● **GIVEN TEXT**:

_ _ _ _ _

Cruciate Ligament Rupture

Rupture of the cruciate ligament may occur suddenly or gradually and this can be reflected in the appearance of the signs of the condition which include lameness and stiffness of the knee. Full rupture of the cruciate ligament causes instability of the knee and this may lead to joint swelling and wasting (atrophy) of the muscles of the hind limb.

Rupture or tear can be caused by trauma or age related changes, although the size and conformation of some dogs makes them more likely to suffer from this condition.

Symptoms and Diagnosis

The initial symptom is often acute lameness with the affected leg, the dog may use the leg walking but will stand with the toes just touching the ground. Dogs with cruciate ligament rupture often prefer to sit with the affected limb straightened out in front of them rather than tucked up; this is because they do not like to flex the knee. Clicking noises may be heard and swelling may be present. The process of osteoarthritis will have begun and will tend to progress with time.

Diagnosis is by veterinary examination and x-ray.

_ _ _ _ _

● **SOURCE INFORMATION**:
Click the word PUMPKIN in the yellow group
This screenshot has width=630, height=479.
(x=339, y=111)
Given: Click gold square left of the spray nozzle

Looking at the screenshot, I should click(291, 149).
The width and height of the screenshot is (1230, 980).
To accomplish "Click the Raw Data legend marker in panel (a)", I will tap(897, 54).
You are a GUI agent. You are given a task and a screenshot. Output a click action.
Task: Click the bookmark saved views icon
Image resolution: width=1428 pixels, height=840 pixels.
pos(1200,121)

_ _ _ _ _

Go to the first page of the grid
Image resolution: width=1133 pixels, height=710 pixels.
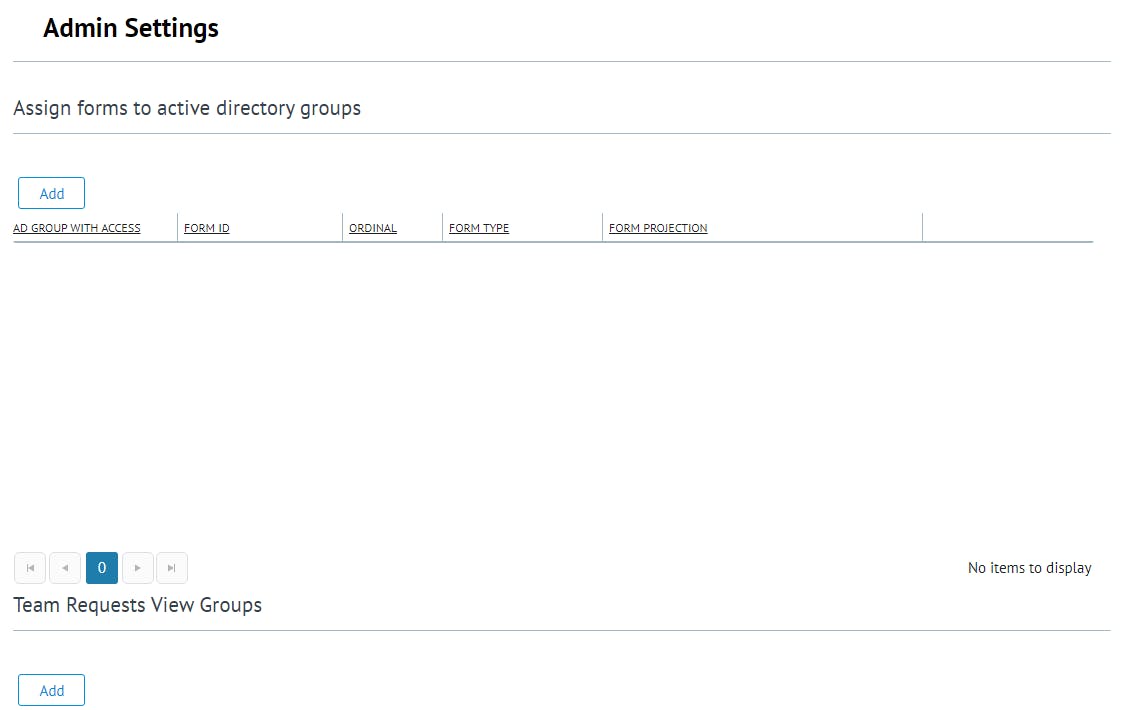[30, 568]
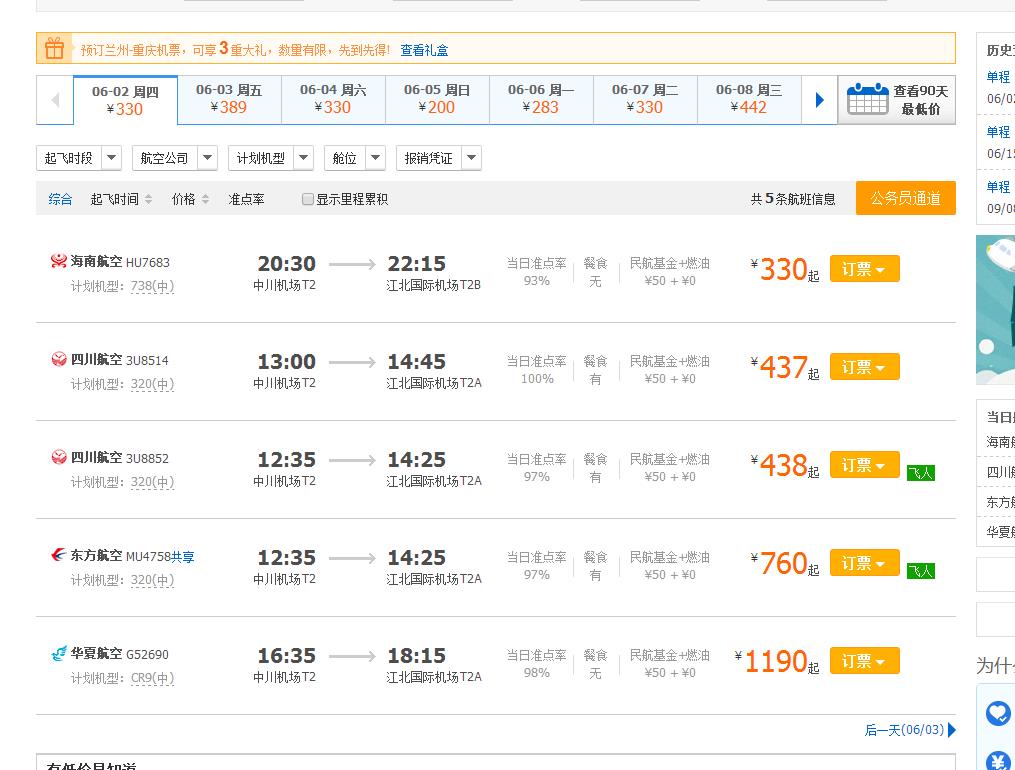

_ _ _ _ _

● **ASSIGNED TASK A**: List every effect that the cruciate ligament rupture text says full rupture of the ligament can bring about.
● **ASSIGNED TASK B**: Carry on the cruciate ligament rupture text from the sentence on diagnosis.

● **ANSWER SPACE A**:
- Instability of the knee
- Joint swelling
- Wasting (atrophy) of the muscles of the hind limb

● **ANSWER SPACE B**:
If causing persistent problems, and especially in larger dogs, the condition is best treated with surgery to stabilise the knee. There are many different surgical techniques for treating the condition. Some of the common surgical techniques used to treat the condition include:

  • Intracapsular Technique - Replacing the ligament with a graft
  • Extracapsular Technique - Restoring stability using sutures
  • Periarticular Technique - Tibial Plateau Leveling Osteotomy (TPLO) restoring the stability by altering the anatomy of the stifle.

In the long run, all joints with cruciate ligament rupture will develop some degree of osteoarthritis. However, for most dogs the response to surgery is good and the osteoarthritis does not seem to cause problems for several years.

An appropriate period of convalescence and rehabilitation will follow surgery, ideally including Hydrotherapy and Physiotherapy and Medication for pain relief.